■ Source data
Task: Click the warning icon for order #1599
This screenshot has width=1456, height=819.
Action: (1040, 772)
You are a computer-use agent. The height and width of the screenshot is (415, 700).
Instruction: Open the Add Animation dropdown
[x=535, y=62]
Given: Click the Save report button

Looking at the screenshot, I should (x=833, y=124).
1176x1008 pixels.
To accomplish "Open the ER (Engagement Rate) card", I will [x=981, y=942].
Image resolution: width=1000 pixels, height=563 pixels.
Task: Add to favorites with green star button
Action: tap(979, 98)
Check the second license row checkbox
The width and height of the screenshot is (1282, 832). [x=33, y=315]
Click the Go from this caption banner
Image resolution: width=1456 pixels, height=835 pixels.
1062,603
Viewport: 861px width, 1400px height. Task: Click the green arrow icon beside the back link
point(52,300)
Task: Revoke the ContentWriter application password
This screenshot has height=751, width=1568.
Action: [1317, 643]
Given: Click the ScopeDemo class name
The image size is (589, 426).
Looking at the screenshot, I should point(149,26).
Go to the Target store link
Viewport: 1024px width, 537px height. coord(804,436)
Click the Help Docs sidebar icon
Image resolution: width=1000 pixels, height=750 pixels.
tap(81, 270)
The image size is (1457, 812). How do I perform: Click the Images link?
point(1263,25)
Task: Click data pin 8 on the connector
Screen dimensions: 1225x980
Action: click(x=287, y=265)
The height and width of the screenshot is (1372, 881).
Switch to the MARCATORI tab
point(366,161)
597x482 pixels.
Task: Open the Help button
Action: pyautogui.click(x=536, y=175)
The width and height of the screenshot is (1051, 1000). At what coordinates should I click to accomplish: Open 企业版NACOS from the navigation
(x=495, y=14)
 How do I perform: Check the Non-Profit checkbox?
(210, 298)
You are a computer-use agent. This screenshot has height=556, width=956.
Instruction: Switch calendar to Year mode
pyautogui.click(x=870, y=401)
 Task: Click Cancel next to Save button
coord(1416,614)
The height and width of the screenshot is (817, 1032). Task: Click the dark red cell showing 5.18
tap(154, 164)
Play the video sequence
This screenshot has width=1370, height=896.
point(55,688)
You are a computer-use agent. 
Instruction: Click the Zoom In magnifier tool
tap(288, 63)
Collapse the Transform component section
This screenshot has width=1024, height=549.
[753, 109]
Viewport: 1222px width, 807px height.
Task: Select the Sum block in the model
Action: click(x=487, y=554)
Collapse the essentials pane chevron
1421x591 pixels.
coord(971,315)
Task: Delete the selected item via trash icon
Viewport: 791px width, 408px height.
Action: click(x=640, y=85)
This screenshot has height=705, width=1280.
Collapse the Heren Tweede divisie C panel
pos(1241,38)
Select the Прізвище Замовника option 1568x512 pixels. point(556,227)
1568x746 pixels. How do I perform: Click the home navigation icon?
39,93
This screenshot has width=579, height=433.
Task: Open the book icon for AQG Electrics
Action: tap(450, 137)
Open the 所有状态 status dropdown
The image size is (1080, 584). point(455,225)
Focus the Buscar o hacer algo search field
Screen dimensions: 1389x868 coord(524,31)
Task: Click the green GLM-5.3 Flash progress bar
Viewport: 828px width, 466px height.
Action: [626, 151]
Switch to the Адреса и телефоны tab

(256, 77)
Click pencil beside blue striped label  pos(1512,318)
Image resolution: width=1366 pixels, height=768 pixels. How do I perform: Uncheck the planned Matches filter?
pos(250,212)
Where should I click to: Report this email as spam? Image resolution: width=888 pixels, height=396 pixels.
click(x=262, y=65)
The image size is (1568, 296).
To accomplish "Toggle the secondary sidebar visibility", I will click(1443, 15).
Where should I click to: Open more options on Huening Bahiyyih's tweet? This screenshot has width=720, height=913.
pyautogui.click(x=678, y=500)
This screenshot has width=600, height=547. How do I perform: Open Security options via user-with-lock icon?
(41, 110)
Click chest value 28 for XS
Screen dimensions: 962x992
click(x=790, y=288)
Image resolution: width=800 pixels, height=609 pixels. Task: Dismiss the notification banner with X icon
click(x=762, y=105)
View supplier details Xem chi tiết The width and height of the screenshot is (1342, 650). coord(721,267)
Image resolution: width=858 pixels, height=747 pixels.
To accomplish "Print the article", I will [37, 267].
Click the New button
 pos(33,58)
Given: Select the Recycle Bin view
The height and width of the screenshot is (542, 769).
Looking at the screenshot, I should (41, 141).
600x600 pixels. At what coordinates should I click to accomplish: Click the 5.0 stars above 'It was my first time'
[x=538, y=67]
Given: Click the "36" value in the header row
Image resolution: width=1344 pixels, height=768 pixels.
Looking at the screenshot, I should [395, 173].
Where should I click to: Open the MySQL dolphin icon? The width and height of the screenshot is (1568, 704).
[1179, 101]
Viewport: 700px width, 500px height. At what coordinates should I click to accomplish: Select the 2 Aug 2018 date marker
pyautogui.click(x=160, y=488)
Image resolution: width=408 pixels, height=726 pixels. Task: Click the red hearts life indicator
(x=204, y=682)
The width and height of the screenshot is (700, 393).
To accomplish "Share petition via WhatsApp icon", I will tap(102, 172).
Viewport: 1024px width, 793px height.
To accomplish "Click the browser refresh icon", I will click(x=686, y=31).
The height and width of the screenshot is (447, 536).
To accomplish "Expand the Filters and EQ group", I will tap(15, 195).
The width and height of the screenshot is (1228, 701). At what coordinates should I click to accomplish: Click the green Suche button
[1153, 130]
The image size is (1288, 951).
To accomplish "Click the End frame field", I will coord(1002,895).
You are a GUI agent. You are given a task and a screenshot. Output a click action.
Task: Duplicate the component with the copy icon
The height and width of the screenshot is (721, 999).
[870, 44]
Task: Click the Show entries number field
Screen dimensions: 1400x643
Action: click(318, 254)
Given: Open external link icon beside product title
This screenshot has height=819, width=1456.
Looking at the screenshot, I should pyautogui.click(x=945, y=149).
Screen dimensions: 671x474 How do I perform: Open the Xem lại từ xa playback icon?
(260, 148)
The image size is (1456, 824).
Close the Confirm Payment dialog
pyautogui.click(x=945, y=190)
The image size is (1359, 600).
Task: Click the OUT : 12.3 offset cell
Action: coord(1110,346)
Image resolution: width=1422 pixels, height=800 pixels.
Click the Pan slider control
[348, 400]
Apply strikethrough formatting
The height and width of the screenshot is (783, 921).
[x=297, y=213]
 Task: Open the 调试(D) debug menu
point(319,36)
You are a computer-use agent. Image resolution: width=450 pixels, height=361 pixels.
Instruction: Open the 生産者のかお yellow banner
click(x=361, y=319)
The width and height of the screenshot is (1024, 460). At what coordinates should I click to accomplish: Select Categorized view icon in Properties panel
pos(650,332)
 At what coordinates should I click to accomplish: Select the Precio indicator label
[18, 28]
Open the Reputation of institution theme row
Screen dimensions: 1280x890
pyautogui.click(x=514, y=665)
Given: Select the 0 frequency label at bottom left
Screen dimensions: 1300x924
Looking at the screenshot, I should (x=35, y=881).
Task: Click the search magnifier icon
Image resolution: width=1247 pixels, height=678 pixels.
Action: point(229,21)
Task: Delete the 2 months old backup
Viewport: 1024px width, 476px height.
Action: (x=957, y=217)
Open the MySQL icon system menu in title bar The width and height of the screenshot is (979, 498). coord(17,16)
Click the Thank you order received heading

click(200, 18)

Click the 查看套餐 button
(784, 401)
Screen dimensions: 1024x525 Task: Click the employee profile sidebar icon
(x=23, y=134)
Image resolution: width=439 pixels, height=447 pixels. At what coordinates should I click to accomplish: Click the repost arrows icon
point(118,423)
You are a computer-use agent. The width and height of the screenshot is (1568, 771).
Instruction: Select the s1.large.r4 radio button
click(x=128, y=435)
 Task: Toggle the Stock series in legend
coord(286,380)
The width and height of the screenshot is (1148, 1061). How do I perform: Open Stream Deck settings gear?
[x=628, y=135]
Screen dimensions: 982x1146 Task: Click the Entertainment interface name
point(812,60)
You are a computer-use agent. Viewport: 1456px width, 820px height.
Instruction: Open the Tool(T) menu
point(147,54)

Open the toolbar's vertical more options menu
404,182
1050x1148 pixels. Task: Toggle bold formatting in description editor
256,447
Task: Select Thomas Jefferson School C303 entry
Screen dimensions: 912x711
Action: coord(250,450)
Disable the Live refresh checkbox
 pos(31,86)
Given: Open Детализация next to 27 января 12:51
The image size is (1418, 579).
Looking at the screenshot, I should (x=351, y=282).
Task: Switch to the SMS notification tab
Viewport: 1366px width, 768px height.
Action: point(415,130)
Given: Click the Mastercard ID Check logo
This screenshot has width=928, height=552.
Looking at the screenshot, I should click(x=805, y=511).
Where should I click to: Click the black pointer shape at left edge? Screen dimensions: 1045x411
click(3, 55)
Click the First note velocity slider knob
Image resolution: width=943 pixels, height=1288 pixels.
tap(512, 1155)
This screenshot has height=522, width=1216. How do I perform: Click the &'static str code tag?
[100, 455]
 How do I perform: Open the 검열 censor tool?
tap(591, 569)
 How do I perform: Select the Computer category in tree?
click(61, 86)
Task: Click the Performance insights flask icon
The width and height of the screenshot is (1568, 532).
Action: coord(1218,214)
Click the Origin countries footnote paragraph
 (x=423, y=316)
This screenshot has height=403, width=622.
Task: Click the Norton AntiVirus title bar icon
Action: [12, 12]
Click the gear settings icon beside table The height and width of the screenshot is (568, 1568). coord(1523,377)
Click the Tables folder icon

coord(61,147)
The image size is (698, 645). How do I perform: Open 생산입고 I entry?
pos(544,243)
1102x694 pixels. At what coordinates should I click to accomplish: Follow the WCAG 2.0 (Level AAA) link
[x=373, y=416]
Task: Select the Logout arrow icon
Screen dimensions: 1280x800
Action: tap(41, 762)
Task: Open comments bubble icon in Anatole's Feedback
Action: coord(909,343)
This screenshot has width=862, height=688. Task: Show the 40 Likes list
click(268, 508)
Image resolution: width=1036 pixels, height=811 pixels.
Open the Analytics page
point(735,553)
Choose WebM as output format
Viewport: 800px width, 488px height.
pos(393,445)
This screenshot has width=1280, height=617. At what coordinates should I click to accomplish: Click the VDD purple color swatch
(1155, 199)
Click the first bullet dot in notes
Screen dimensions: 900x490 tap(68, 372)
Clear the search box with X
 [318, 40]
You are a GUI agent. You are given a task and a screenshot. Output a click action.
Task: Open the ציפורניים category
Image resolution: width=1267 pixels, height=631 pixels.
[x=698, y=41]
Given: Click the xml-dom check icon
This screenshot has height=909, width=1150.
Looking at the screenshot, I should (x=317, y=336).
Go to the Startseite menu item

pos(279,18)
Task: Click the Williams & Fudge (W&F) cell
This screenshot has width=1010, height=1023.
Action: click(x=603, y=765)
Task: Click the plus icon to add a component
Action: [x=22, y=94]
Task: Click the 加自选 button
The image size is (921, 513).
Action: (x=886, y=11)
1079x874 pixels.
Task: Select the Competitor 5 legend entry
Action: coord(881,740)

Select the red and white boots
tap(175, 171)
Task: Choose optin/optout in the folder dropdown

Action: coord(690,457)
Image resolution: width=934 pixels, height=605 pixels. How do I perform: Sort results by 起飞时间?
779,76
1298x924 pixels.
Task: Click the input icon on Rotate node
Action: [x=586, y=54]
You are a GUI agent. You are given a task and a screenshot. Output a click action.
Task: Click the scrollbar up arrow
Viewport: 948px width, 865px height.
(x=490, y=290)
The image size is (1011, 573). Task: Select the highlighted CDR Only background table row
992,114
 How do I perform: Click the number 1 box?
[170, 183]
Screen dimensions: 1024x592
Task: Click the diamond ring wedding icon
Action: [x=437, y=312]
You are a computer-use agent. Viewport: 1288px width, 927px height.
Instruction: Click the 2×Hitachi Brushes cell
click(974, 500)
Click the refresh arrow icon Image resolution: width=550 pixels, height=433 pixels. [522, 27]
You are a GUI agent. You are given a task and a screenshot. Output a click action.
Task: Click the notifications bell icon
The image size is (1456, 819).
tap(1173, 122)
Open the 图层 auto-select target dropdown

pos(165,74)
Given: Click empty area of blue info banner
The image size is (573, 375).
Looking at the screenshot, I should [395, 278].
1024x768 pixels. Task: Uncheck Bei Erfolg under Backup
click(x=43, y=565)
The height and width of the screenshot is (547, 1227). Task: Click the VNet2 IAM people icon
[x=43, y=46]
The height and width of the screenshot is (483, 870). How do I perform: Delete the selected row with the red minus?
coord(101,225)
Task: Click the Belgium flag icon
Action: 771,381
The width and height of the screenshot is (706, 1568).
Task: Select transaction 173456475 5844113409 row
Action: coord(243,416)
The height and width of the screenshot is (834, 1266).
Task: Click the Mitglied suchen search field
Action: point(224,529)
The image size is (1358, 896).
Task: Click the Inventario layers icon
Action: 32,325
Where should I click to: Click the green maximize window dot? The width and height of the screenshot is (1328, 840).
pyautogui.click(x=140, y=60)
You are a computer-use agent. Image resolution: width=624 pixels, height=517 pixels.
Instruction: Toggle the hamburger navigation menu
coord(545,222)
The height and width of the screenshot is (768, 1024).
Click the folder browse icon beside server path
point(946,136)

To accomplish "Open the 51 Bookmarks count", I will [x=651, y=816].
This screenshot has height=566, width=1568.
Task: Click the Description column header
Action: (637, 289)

■ Brief
Please filter the entries for the word "blue" and copy the lines that have it.

■ Answer for this exercise
Click pencil beside blue striped label  pos(1512,318)
Given: Click empty area of blue info banner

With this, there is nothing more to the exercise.